The county and city of San Francisco understands both the social and economic benefits of parks. Using its gilt-edged general obligation pledge (the city is rated Aaa/AAA/AA+), San Francisco issued $629.06 million in bonds through five series since 2010 for its Clean and Safe Neighborhood Parks program. San Francisco Recreation and Parks Department (SFRPD) applied the proceeds to acquire, expand, and improve the parks, playgrounds and other open spaces in the city.
The Golden Gate
There are a lot of them in the city by the bay, but of the 218 parks, playgrounds and open spaces within its city limits, the largest and oldest is the 1,017-acre Golden Gate Park, established in the 1870s. With nearly 7.8 million people calling the Bay Area home—nearly 900,000 in the city alone—the park gets a lot of use.
People love the park, perhaps “loving it to death.” Yes, parks add value, but only if they are well-maintained.
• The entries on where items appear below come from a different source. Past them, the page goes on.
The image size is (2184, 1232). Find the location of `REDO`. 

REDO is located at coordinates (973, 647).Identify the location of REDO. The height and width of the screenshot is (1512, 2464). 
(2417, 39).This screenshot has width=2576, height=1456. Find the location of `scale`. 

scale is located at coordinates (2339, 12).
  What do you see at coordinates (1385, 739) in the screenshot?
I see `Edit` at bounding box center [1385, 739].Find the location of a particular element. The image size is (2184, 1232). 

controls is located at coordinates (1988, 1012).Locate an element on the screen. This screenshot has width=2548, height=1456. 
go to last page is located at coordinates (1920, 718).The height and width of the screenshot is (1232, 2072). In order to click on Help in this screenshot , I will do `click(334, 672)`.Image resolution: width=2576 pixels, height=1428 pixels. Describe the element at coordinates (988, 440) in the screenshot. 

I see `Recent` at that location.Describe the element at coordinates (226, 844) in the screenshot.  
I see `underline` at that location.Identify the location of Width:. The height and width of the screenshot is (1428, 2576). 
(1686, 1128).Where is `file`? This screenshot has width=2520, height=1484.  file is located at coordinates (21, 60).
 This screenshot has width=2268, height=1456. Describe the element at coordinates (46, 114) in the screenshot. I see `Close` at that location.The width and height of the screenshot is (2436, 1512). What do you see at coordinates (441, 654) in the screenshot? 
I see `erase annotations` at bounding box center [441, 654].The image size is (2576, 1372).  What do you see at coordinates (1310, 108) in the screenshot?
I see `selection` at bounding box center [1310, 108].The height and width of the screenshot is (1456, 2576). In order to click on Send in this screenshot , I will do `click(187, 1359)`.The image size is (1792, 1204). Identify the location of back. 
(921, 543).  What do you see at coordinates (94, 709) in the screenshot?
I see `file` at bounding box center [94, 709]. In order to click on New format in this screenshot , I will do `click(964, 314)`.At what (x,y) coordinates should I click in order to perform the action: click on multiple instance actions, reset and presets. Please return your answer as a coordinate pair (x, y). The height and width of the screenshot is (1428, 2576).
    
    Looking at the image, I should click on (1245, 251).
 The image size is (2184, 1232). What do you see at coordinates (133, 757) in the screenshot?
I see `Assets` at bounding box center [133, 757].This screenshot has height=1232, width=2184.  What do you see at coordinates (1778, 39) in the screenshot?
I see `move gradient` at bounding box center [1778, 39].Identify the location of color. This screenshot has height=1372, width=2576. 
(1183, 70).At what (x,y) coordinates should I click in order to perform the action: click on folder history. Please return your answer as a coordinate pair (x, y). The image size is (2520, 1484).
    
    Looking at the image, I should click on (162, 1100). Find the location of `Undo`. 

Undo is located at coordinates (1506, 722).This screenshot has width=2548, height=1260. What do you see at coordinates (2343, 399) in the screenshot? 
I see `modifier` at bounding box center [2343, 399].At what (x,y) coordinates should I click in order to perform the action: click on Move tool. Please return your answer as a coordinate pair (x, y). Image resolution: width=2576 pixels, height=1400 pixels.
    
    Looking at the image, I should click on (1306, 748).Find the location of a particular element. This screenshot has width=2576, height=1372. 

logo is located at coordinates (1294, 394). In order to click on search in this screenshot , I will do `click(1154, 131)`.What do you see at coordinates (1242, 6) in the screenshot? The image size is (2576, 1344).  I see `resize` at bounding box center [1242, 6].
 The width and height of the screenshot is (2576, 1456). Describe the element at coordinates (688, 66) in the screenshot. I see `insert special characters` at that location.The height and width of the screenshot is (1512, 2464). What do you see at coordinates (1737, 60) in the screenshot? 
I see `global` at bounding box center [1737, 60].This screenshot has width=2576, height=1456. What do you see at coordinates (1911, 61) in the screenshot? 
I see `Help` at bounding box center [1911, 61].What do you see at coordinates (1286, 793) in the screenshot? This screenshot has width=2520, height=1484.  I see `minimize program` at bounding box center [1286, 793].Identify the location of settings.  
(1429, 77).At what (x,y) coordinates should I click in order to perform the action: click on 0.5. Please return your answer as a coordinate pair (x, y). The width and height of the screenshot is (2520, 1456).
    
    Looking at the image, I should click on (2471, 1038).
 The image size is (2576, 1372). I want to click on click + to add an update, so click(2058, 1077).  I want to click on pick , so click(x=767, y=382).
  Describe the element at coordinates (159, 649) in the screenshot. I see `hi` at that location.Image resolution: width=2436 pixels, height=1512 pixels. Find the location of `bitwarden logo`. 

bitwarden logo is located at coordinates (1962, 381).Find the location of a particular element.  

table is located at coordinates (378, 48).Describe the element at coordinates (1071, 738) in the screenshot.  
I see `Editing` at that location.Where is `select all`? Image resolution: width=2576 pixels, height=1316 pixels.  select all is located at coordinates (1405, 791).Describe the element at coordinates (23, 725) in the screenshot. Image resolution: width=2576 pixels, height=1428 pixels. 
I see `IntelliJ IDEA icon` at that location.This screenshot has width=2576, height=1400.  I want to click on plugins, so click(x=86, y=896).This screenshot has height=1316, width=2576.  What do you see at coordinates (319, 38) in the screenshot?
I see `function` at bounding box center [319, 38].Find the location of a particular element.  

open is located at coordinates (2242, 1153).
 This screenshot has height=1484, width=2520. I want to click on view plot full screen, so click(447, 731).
They have to be kept safe and clean. That part falls to park managers. The first question those overseeing Golden Gate Park asked was basic: How many people were using the park? All the other questions stemmed from that–what they use it for, when they use it—all have a direct bearing on everything else, from when the park opens and closes to how often bathrooms are cleaned and trash gets picked up.
Being this is San Francisco and a short drive from Silicon Valley, the department naturally looked for a tech solution. Under the cleverly named Start Up In Residence Program (STIR), they prepared a request for proposal for an “affordable, scalable, portable technology” to count visitors. That was just the start. SFRPD had other specific needs. Reports required visualizations of more granular applications of captured data, compiling things like mode-share, hours of peak and low traffic, programming impact like parades, marathons, and car-free days, as well as situational factors like poor air quality during the Paradise fires. Capturing the data for all this demanded very sophisticated technology.